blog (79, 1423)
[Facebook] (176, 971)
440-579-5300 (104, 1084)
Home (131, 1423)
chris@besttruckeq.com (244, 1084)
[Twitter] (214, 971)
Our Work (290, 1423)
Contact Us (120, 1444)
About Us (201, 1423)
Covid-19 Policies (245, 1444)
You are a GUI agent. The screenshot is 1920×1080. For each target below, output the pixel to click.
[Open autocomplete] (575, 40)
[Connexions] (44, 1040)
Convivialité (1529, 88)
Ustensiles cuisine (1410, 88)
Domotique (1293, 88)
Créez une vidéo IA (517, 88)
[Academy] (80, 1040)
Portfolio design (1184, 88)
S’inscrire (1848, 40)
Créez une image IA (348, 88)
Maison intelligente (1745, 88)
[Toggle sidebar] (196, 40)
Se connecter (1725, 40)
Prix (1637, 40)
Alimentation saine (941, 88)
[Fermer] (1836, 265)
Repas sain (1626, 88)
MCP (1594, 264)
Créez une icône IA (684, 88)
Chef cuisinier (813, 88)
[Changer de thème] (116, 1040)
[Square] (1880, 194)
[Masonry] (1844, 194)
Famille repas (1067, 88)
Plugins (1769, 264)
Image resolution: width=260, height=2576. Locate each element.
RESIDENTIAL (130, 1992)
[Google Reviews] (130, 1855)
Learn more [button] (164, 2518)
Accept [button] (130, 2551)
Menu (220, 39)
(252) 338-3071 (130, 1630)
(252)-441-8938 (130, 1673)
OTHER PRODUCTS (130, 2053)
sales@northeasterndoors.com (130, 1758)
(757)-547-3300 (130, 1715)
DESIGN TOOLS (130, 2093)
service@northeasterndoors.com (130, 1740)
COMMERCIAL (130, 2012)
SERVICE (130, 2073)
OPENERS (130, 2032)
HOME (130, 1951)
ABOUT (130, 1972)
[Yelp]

###

● **DIRECTIONS**: Write out every line from the records above, word for word.

● **EXERCISE SOLUTION**:
blog (79, 1423)
[Facebook] (176, 971)
440-579-5300 (104, 1084)
Home (131, 1423)
chris@besttruckeq.com (244, 1084)
[Twitter] (214, 971)
Our Work (290, 1423)
Contact Us (120, 1444)
About Us (201, 1423)
Covid-19 Policies (245, 1444)
You are a GUI agent. The screenshot is 1920×1080. For each target below, output the pixel to click.
[Open autocomplete] (575, 40)
[Connexions] (44, 1040)
Convivialité (1529, 88)
Ustensiles cuisine (1410, 88)
Domotique (1293, 88)
Créez une vidéo IA (517, 88)
[Academy] (80, 1040)
Portfolio design (1184, 88)
S’inscrire (1848, 40)
Créez une image IA (348, 88)
Maison intelligente (1745, 88)
[Toggle sidebar] (196, 40)
Se connecter (1725, 40)
Prix (1637, 40)
Alimentation saine (941, 88)
[Fermer] (1836, 265)
Repas sain (1626, 88)
MCP (1594, 264)
Créez une icône IA (684, 88)
Chef cuisinier (813, 88)
[Changer de thème] (116, 1040)
[Square] (1880, 194)
[Masonry] (1844, 194)
Famille repas (1067, 88)
Plugins (1769, 264)
Image resolution: width=260, height=2576. Locate each element.
RESIDENTIAL (130, 1992)
[Google Reviews] (130, 1855)
Learn more [button] (164, 2518)
Accept [button] (130, 2551)
Menu (220, 39)
(252) 338-3071 (130, 1630)
(252)-441-8938 (130, 1673)
OTHER PRODUCTS (130, 2053)
sales@northeasterndoors.com (130, 1758)
(757)-547-3300 (130, 1715)
DESIGN TOOLS (130, 2093)
service@northeasterndoors.com (130, 1740)
COMMERCIAL (130, 2012)
SERVICE (130, 2073)
OPENERS (130, 2032)
HOME (130, 1951)
ABOUT (130, 1972)
[Yelp]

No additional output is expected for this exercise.